__What you need to do__: Write out every line from the listing below where the string "task" is found.

__Source records__:
::::

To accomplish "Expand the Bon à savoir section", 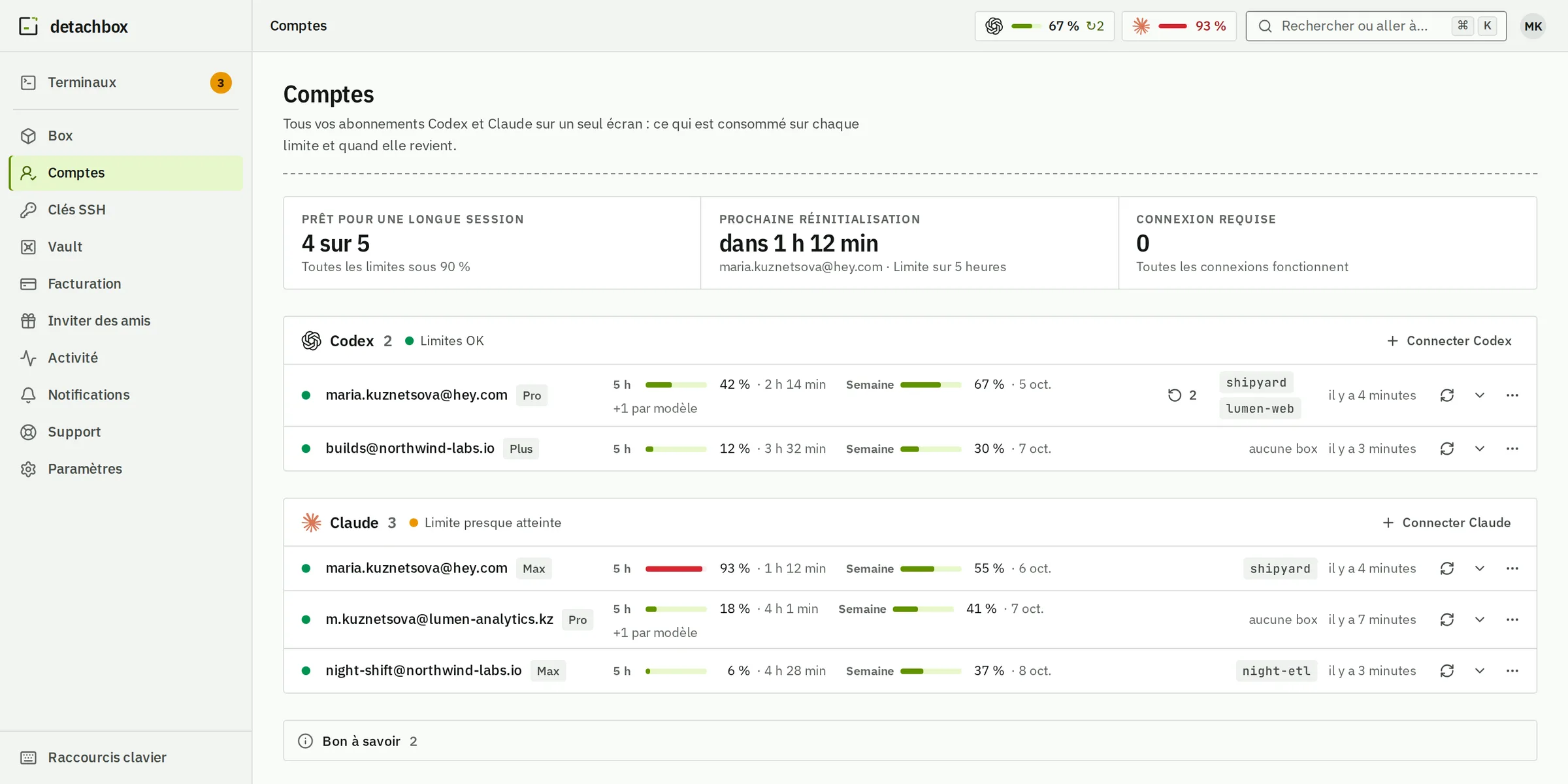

::::

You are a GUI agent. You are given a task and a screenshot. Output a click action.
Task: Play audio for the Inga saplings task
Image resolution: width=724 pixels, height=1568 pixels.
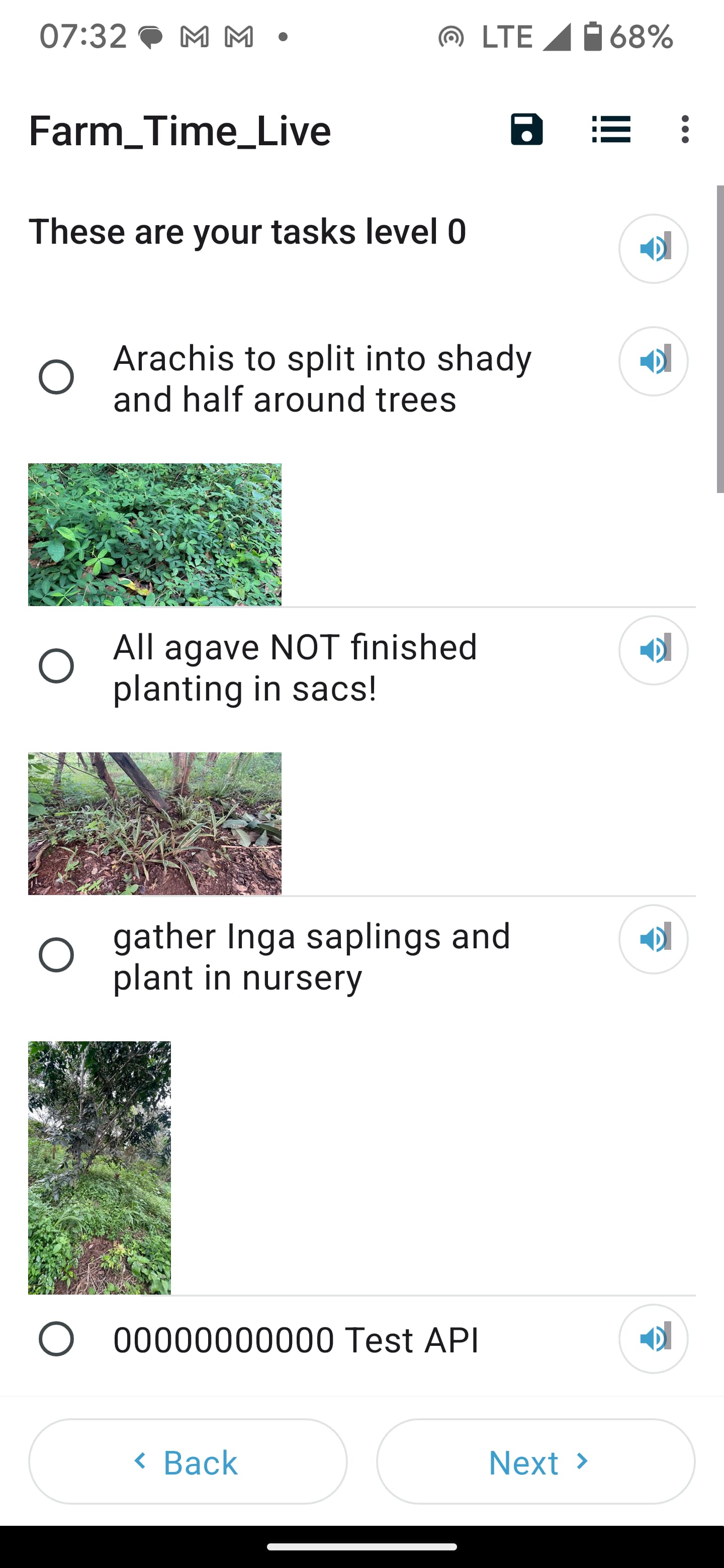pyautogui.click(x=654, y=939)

::::

__Result for this exercise__:
You are a GUI agent. You are given a task and a screenshot. Output a click action.
Task: Play audio for the Inga saplings task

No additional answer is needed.